シリーズ:コラム text by ダニエーレ・ロ・モナコ photo by 田中伸弥
日本代表
オランダ戦の日本代表【写真:田中伸弥】



 FIFAワールドカップ2026(北中米W杯)グループリーグF第1節、日本代表対オランダ代表が日本時間15日にアメリカのダラス・スタジアムで行われ、2-2の引き分けに終わった。この一戦について、イタリアのASローマ専門紙『IL ROMANISTA』のダニエーレ・ロ・モナコ・ダイレクターに振り返ってもらった。(文:ダニエーレ・ロ・モナコ)[1/2ページ]

「イタリアには久保建英のようなタレントも…」

ASローマ専門紙『IL ROMANISTA』のダニエーレ・ロ・モナコ・ダイレクター
ASローマ専門紙『IL ROMANISTA』のダニエーレ・ロ・モナコ・ダイレクター【写真:本人提供】


 日本が、2度のビハインドに追いつき、引き分けで終えた一戦について、ロ・モナコ・ダイレクターは、日本を高く評価するとともに、FIFAワールドカップ(W杯)出場を3大会連続で逃したイタリア代表についても触れた。

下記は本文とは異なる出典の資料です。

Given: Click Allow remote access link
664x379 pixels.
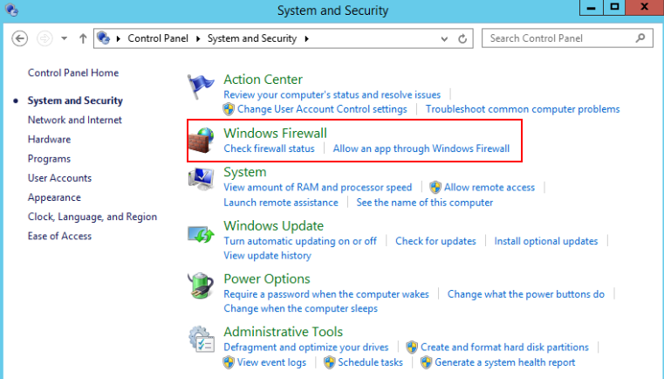Looking at the screenshot, I should pyautogui.click(x=489, y=187).
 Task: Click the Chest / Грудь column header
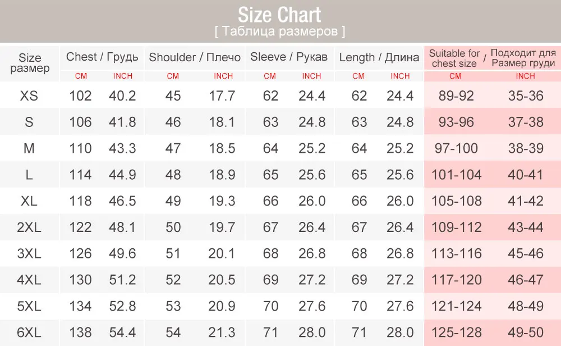(102, 57)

「日本代表は、早くもこの大会での主役の一角として名乗りを挙げた。一方で我々イタリアは、このW杯を眺めるだけの立場だ。イタリアには久保建英のようなタレントも、森保一監督が擁する選手たちのようなスピードのある選手も欠けている」

 さらに、一進一退の一戦をこう分析している。

「戦術的にはチェスのような試合だった。より攻撃的なオランダの4-3-3は、試合の大部分において森保監督が築いた守備の壁とぶつかった。

 日本は3-4-2-1を採用し、ボールを持たない局面では5-4-1へと変化。久保と前田大然はオランダの両サイドバック、デンゼル・ダンフリースとミッキー・ファン・デ・フェンの攻め上がりに対する守備に献身し、中央には突破が極めて難しい低い守備ブロックを形成した」

久保建英は「イタリアで最も高く評価されているタレント」

久保建英 日本代表
オランダ戦の久保建英【写真:田中伸弥】


 そして、イタリア人の多くが、レアル・ソシエダでプレーする久保に関心を寄せていることを明かしている。

「パルマ・カルチョ所属のGK鈴木彩艶は、日本の先発メンバーの中で最年少(23歳)だった。それ以外では、森保監督は非常に経験豊富なチームを送り出し、全員がヨーロッパの主要リーグでプレーする選手たちだった。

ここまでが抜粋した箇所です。